Realizing we’d spotted him, he jumped to his feet, tossed away the cigarette, then pretended to help two other men to haul a rock up the wall for the masons to mortar it into place.
“Who is that?”
“The slave owner’s helper.” Gem tsked disapprovingly, shaking her head. “He’s the only man in that group who is being paid actual wages, but he’s been slacking behind the owner’s back all along.”
“Are the slaves not done yet?”
“They’re almost done. Leaving by the end of the next week. Just fixing a few things here and there before our contract with their owner runs out.”
The helper and the two other men rolled another huge rock onto the shoulders of a man who’d crouched down. As he straightened, lifting the rock all by himself, thoughts of Salas rushed me again. The man with the rock was of similar height and brawn. He had the same brown shaggy hair, too... and a full beard, just like Salas.

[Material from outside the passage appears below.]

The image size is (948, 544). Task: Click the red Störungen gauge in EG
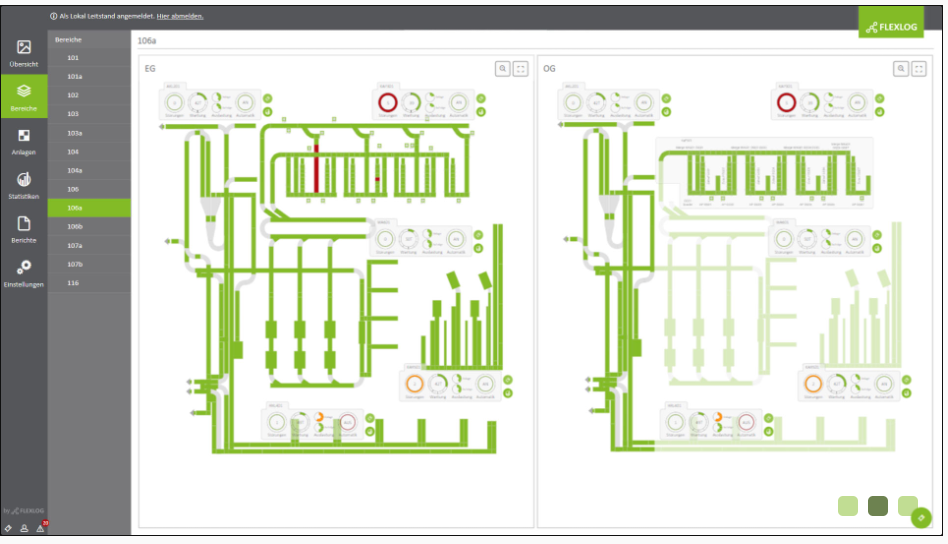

As he rolled the rock onto the wall for the bricklayers, then turned around, all doubts left me. It was Salas.
I gripped my horse’s reins tighter.
“What the hell is he still doing here?”
While I’d been daydreaming about Salas living in a quaint cottage and making friends with cute forest animals, he’d been here all along. He’d never left. The only thing that changed was that he was now hauling rocks instead of bricks.
“Mother assured me his debt was paid in full over a week ago.” I twisted at the waist to face Gem. “Did she lie?”
“Lying is below Queen Anna. The debt has been paid. But you know how it is with some men. They find a way to get in debt again. Once a slave, always a slave, they say.”
My shock was replaced by anger. I dug my heels into Revlis’s sides and flicked the reins to urge the mare to move faster. Startled by the command she rarely received, the horse eventually sped up a little, but it wasn’t fast enough for me.
A short distance from the wall, I slid off from the saddle and proceeded on foot. My anger rose with every step.
He should’ve been free.
I gave him that chance.
Why did he waste it?
“What the fuck are you still doing here?” I yelled, stomping through the tall grass toward Salas.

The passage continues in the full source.